**PROVIDED RECORDS:**
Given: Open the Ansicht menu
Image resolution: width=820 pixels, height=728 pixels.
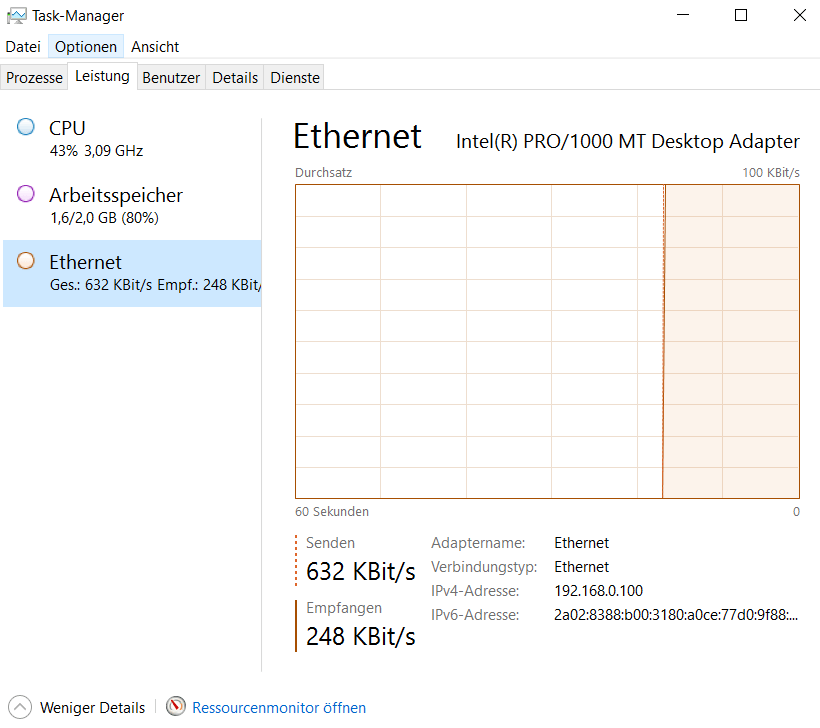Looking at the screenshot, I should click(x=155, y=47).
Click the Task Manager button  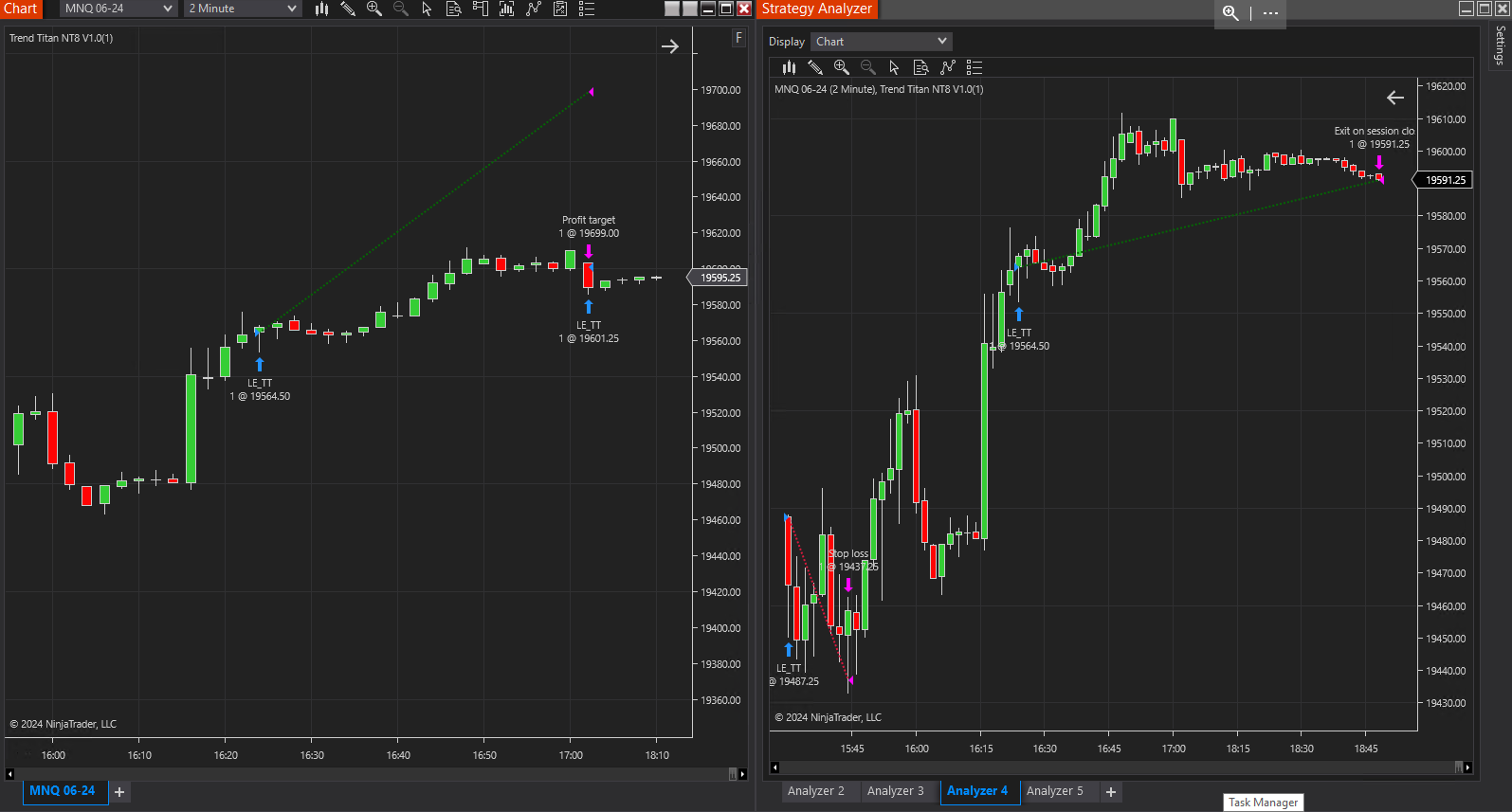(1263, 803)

--

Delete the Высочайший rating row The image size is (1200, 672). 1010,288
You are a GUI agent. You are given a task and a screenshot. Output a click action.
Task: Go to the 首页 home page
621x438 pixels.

**EXERCISE OBJECTIVE:** Would you please write out, exactly and with no other lines, the stretch of the listing above from the line containing "Delete the Высочайший" through the line containing "621x438 pixels."?

**RESULT:**
Delete the Высочайший rating row The image size is (1200, 672). 1010,288
You are a GUI agent. You are given a task and a screenshot. Output a click action.
Task: Go to the 首页 home page
621x438 pixels.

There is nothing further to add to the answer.